Hardly a feature of Trumpism, hostility towards Israel and Jews continued to spread among post-liberal progressives. Minimized when not ignored by those conflating the president with der Führer, anti-Zionist antisemitism radiated from universities through news media, Hollywood, professional organizations and politics.

It has been boosted in part by the left-McCarthyite superstition called Critical Race Theory. This “blame whitey” argument, resurrected from the 1960s and ’70s and dressed in faculty-club jargon, pervades even when unrecognized in the post-George Floyd national racial reckoning. And it makes Jews the epitome of “white privilege.”

A Biden administration won’t reverse these trends. It is more likely to take such beliefs as policy premises even while the chief executive speaks soothingly of social unity.

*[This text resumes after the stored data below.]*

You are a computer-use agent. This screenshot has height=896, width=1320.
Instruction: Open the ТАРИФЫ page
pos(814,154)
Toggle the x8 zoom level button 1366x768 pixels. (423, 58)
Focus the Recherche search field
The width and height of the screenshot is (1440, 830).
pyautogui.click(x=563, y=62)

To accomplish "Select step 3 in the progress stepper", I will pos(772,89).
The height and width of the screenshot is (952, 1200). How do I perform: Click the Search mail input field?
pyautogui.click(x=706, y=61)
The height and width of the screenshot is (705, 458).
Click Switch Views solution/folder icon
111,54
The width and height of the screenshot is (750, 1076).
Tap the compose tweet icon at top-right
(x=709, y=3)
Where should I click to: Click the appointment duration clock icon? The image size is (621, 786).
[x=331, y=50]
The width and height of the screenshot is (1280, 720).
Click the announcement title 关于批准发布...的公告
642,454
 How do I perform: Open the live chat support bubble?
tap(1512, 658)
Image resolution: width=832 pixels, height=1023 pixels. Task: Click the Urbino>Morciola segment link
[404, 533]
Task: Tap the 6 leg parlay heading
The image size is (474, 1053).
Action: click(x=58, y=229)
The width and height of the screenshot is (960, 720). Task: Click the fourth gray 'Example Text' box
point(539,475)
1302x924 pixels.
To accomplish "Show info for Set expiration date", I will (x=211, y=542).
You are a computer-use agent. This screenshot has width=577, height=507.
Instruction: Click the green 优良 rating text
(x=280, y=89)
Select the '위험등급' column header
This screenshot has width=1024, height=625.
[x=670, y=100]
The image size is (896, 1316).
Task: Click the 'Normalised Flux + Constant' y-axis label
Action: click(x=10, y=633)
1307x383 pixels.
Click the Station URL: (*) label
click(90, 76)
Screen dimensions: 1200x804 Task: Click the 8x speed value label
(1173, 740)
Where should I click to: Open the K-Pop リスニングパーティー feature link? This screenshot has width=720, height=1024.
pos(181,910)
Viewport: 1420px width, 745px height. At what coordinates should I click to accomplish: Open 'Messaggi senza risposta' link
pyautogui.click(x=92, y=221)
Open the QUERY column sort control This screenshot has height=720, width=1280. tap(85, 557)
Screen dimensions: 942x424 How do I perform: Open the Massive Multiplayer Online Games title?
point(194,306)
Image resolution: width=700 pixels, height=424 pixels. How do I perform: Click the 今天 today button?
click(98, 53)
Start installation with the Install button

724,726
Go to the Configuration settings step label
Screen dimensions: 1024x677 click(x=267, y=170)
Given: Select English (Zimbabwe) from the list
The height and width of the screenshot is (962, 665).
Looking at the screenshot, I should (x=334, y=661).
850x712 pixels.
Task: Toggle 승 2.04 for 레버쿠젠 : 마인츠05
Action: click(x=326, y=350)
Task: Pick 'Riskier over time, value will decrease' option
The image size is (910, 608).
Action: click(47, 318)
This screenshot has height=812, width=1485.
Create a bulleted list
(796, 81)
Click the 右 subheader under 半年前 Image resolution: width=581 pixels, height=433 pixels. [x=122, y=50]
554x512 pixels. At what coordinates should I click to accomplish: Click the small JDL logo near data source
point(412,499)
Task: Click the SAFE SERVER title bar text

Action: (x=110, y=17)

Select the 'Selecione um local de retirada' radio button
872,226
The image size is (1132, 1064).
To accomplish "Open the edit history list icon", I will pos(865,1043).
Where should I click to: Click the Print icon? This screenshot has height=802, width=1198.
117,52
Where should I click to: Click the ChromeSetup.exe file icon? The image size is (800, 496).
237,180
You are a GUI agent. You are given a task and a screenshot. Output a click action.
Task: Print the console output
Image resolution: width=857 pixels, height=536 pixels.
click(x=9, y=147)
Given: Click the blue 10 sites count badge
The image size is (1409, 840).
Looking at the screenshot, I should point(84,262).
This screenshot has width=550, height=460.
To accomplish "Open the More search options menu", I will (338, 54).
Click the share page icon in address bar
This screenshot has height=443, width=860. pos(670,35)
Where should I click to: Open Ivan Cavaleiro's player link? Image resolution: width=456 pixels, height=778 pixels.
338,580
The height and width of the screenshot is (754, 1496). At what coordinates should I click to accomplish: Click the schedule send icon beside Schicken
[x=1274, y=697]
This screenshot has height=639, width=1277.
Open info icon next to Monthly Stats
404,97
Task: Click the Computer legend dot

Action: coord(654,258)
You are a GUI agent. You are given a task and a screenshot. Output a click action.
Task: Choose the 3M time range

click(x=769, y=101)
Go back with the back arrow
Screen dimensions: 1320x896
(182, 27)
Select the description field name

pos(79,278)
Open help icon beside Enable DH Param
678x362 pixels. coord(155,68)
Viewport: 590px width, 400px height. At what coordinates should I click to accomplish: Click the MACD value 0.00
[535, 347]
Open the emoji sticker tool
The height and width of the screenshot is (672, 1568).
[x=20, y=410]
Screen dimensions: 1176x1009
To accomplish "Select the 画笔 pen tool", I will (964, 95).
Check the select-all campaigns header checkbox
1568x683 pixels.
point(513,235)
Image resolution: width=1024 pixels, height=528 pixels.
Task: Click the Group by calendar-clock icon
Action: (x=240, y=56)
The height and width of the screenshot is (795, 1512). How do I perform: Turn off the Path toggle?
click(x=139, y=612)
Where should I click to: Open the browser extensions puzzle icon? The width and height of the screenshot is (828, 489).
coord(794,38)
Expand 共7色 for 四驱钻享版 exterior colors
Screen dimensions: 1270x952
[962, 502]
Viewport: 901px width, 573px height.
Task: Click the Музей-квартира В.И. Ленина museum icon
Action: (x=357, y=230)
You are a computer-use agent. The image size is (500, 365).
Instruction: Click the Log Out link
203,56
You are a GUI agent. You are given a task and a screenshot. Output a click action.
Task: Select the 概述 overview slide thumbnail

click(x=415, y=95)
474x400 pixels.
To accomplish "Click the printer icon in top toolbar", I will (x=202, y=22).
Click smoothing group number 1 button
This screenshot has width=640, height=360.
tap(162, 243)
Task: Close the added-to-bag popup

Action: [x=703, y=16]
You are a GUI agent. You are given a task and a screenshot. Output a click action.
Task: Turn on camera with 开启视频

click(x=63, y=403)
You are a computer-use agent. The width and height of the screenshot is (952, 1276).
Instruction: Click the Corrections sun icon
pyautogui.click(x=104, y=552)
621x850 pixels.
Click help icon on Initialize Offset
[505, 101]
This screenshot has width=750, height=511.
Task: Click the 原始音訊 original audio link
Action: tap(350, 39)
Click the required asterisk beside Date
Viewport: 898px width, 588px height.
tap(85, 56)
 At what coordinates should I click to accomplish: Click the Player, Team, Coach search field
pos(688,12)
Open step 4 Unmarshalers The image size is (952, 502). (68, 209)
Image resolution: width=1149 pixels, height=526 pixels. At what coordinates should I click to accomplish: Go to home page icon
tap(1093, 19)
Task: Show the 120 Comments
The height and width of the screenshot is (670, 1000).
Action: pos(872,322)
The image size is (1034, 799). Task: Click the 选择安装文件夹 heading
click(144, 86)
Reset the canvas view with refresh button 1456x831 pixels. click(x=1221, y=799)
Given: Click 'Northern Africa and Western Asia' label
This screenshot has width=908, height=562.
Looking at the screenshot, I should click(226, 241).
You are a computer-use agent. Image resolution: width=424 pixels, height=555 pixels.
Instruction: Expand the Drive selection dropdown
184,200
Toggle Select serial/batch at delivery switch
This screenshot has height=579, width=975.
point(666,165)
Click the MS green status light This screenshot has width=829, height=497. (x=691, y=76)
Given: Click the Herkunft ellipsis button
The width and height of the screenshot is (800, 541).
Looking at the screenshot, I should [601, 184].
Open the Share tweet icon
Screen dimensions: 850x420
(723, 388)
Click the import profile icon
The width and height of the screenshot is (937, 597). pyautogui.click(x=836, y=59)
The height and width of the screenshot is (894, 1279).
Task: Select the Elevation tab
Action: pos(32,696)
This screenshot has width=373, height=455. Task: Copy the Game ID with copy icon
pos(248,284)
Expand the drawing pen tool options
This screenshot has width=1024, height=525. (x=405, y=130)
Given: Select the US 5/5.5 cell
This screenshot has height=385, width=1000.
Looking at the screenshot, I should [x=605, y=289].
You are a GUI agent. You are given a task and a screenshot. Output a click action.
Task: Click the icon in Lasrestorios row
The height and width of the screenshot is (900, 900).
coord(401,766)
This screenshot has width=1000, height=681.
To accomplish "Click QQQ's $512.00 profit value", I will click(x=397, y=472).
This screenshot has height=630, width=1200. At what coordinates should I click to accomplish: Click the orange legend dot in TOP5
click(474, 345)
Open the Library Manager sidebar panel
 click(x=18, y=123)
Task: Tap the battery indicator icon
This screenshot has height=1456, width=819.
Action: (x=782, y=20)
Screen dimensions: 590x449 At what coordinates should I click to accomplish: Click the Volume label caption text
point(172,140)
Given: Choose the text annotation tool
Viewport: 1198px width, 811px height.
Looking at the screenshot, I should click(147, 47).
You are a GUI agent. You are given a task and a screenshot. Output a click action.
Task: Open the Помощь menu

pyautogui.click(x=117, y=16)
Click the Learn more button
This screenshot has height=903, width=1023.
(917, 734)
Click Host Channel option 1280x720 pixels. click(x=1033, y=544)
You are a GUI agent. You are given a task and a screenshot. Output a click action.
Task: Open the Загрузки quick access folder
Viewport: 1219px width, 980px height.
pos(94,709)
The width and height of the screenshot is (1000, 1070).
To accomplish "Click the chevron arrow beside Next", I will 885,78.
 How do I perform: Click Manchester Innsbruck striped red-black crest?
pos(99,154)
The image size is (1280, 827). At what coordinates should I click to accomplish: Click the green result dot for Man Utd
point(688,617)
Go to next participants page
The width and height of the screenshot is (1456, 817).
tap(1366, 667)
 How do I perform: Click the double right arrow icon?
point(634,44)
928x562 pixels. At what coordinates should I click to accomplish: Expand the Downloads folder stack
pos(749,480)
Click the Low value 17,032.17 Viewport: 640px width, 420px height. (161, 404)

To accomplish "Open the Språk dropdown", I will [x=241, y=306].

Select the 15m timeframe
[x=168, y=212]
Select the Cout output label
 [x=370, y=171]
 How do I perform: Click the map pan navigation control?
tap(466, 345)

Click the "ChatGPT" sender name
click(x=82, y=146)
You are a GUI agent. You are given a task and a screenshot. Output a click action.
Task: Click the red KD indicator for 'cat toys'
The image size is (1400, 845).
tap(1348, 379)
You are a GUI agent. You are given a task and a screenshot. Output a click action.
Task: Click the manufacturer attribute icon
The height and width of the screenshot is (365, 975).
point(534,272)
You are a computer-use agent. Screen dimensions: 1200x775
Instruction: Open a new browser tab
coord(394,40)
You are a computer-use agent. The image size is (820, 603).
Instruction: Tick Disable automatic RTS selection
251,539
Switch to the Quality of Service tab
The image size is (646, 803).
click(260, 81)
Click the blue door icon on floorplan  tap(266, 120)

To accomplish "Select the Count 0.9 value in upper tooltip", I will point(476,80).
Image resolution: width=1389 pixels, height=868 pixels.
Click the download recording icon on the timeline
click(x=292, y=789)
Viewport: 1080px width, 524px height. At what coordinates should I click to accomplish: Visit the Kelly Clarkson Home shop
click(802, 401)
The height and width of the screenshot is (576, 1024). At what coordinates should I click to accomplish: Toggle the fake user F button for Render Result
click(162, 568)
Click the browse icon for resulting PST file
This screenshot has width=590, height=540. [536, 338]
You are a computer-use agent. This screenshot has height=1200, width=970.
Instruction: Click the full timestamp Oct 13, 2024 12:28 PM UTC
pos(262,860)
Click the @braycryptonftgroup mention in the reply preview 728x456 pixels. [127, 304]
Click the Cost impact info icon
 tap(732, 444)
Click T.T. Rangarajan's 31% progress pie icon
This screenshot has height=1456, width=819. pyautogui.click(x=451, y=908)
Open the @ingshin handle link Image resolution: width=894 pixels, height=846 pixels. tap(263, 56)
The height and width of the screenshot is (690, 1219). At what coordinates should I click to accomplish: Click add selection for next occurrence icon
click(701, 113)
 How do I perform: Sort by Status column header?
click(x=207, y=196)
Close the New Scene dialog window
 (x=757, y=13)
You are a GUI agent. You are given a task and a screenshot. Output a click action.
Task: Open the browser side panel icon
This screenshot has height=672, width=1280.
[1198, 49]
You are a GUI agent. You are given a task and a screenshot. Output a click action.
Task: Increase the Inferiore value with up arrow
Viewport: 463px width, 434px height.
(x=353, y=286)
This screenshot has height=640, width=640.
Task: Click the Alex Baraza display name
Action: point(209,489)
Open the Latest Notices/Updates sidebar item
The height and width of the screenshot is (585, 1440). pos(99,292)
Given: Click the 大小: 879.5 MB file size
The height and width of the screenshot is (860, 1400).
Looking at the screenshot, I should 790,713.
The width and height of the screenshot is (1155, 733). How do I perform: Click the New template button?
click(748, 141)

As for policy, the president-elect seeks to resume the Iran nuclear deal, albeit with fig-leaf conditions Tehran won’t meet. He favors renewed aid to a Palestinian Authority still defiantly subsidizing families of terrorist “martyrs.”

At 78, Biden is unlikely to outmaneuver the Democratic Party’s leftist base, to which his vice president, Kamala Harris, belongs and whose energizing icons include such lovers of Zion as Reps. Ilhan Omar (D-Minn.), Rashida Tlaib (D-Mich.), Alexandra Ocasio-Cortez (D-N.Y.) and Sen. Bernie Sanders (I-Vt.). The latter, whose socialism in Alan Dershowitz’s words trumps his Judaism, campaigned for the British Labour Party’s anti-Semitic leader Jeremy Corbyn in the latter’s 2017 and 2019 races for prime minister. Rather than recover America’s hollowed center, Joe Biden as president is more likely to play Alexander Kerensky to his party’s illiberal neo-Bolsheviks.

Meanwhile, Republican Jews, still a distinct minority, are no longer rare. An Associated Press exit poll indicated the president received a record 41 percent of Florida’s Jewish vote, due in part to targeting by the Republican Jewish Coalition.

But nationally, Trump received a little more than 30 percent of Jewish ballots, about the same as Mitt Romney in 2012. Worth noting, however, was the exit poll showing 70 percent of Orthodox Jews backing Trump.

The Orthodox comprise only about 10 percent of American Jewry, but their birthrates are skyrocketing, while those of Conservative, Reform and unaffiliated Jews are plunging. According to a Pew Research Center study, 27 percent of Jews under 17 are being raised in Orthodox homes (60 percent in the New York City area). As that proportion grows, Jewish Republicans politically may resemble evangelical Christians in the GOP.

Under Trump, a non-conservative Republican Party cut taxes but not spending, supported a rebuilt U.S. military but not American international leadership and showed little understanding of, let alone the ability to reverse, public support for unfundable federal paternalism. Even before Biden’s first budget, federal debt now roughly equals the entire U.S. economy.

All this might cheer progressives and not trouble right-populists, but it leaves conservatives—Jews and non-Jews—wandering in a partisan desert, the country ever farther from normal.

Eric Rozenman is a communications consultant for the Jewish Policy Center and author of “Jews Make the Best Demons: ‘Palestine’ and the Jewish Question.” The opinions expressed above are solely his own.